→ EXERCISE: Whatever appears in the data below, copy it exactly.

Collected data entries:

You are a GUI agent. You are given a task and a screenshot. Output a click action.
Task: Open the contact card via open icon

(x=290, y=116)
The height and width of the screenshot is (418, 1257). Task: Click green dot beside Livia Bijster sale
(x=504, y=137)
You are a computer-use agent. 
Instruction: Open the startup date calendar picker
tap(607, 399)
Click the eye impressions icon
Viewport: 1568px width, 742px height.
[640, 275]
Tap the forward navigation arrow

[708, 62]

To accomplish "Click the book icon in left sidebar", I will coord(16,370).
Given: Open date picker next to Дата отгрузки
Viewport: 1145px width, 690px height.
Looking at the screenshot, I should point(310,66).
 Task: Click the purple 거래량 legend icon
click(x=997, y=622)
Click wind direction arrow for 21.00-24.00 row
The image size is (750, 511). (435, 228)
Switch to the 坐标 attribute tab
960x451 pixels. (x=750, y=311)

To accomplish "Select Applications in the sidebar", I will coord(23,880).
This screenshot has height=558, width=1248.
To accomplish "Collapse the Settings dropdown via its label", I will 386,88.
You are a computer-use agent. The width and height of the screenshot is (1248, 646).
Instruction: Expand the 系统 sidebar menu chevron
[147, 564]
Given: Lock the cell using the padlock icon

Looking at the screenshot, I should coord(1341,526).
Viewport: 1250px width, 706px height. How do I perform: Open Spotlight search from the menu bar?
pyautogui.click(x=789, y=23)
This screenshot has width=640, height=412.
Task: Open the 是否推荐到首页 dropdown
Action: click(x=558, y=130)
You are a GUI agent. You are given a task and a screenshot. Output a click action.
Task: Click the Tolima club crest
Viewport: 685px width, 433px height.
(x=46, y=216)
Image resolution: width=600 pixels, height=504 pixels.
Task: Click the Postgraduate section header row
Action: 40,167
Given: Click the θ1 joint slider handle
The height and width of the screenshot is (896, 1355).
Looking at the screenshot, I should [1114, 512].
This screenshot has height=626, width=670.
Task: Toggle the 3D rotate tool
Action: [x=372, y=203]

→ REPLY TO THE TASK:
You are a GUI agent. You are given a task and a screenshot. Output a click action.
Task: Open the contact card via open icon

(x=290, y=116)
The height and width of the screenshot is (418, 1257). Task: Click green dot beside Livia Bijster sale
(x=504, y=137)
You are a computer-use agent. 
Instruction: Open the startup date calendar picker
tap(607, 399)
Click the eye impressions icon
Viewport: 1568px width, 742px height.
[640, 275]
Tap the forward navigation arrow

[708, 62]

To accomplish "Click the book icon in left sidebar", I will coord(16,370).
Given: Open date picker next to Дата отгрузки
Viewport: 1145px width, 690px height.
Looking at the screenshot, I should point(310,66).
 Task: Click the purple 거래량 legend icon
click(x=997, y=622)
Click wind direction arrow for 21.00-24.00 row
The image size is (750, 511). (435, 228)
Switch to the 坐标 attribute tab
960x451 pixels. (x=750, y=311)

To accomplish "Select Applications in the sidebar", I will coord(23,880).
This screenshot has height=558, width=1248.
To accomplish "Collapse the Settings dropdown via its label", I will 386,88.
You are a computer-use agent. The width and height of the screenshot is (1248, 646).
Instruction: Expand the 系统 sidebar menu chevron
[147, 564]
Given: Lock the cell using the padlock icon

Looking at the screenshot, I should coord(1341,526).
Viewport: 1250px width, 706px height. How do I perform: Open Spotlight search from the menu bar?
pyautogui.click(x=789, y=23)
This screenshot has width=640, height=412.
Task: Open the 是否推荐到首页 dropdown
Action: click(x=558, y=130)
You are a GUI agent. You are given a task and a screenshot. Output a click action.
Task: Click the Tolima club crest
Viewport: 685px width, 433px height.
(x=46, y=216)
Image resolution: width=600 pixels, height=504 pixels.
Task: Click the Postgraduate section header row
Action: 40,167
Given: Click the θ1 joint slider handle
The height and width of the screenshot is (896, 1355).
Looking at the screenshot, I should [1114, 512].
This screenshot has height=626, width=670.
Task: Toggle the 3D rotate tool
Action: [x=372, y=203]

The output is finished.